See example of a different type and more complex dataset: The 25 most prevalent SGBs in 2,500 food microbiome samples.

 

1.2 Microbiome composition analysis Microbiome composition analysis

1.2.1 Alpha diversity analysis Single-sample microbial composition (alpha diversity)

mpa_path=/home/hutlab_public/.local/lib/python3.6/site-packages/metaphlan/utils
output=metaphlan_output/alpha_diversity
mkdir ${output}

for metric in richness shannon; do
    Rscript ${mpa_path}/calculate_diversity.R \
        -f metaphlan_output/merged_abundance_species.txt \
        -o ${output} \
        -d alpha \
        -p alpha \
        -m ${metric}
done

1.2.2 Visualize alpha diversity per group

ls metaphlan_output/alpha_diversity/
# df_meta = pd.read_csv('/home/hutlab_public/Tutorials/metaphlan4/input/metadata_samples.tsv', header=0, sep='\t')
df_alpha = df_alpha.read_csv('metaphlan_output/alpha_diversity/alpha_shannon.tsv', sep='\t', header=0, index_col=0)
df_alpha = df_alpha.reset_index().rename(columns={'index':'sampleID'}).merge(df_meta[['sampleID', 'bs_ls' ]], on='sampleID', how='left')

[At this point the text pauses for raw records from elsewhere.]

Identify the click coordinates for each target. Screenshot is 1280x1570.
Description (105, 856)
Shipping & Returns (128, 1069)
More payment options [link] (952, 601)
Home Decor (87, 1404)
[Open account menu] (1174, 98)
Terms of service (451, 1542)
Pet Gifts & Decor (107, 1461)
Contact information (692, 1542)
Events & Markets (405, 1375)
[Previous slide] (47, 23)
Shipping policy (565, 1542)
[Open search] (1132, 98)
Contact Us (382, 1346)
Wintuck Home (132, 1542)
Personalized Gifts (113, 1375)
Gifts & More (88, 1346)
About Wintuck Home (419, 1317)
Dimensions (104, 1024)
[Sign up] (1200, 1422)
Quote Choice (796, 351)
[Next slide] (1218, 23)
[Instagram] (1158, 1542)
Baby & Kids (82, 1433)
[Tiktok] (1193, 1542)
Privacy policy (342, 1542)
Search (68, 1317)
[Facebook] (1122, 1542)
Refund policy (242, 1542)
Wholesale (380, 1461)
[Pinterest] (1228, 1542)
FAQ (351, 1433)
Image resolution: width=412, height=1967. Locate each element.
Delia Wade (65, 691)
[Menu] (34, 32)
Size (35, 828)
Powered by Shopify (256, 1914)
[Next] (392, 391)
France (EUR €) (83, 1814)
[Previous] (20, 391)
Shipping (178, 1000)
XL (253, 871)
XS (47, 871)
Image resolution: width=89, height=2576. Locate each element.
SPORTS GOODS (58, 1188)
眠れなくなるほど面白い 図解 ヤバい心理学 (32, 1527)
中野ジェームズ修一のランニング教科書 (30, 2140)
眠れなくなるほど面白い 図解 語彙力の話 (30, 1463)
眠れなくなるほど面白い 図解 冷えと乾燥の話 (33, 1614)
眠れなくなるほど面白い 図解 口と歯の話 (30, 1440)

plt.figure(figsize=(6, 5), dpi=150)

ax = sns.boxplot(data=df_alpha, y="diversity_shannon", x='bs_ls', hue='bs_ls')
ax.set_title('Shannon-Index')

plt.savefig('metaphlan_output/alpha_diversity/alpha_shannon.png', dpi=150)

1.2.3 Between-sample community composition comparison (beta diversity)

mpa_path=/home/hutlab_public/.local/lib/python3.6/site-packages/metaphlan/utils
output=metaphlan_output/beta_diversity
mkdir -p ${output}

for metric in bray-curtis weighted-unifrac; do
    Rscript ${mpa_path}/calculate_diversity.R \
        -f metaphlan_output/merged_abundance_species.txt \
        -o ${output} \
        -d beta \
        -p beta \
        -t /home/hutlab_public/.local/lib/python3.6/site-packages/metaphlan/utils/mpa_vJan21_CHOCOPhlAnSGB_202103.nwk \
        -m ${metric}
done

1.2.4 Dimensionality reduction of beta diversity microbial composition comparison and visualization

import pandas as pd
import numpy as np
from sklearn.manifold import TSNE
import seaborn as sns; sns.set(style='ticks')
import matplotlib
import matplotlib.pyplot as plt


# load beta diversity distance-matric (Bray-Curtis)
bc_distmat = pd.read_csv('metaphlan_output/beta_diversity/beta_bray-curtis.tsv', sep='\t', header=0, index_col=0)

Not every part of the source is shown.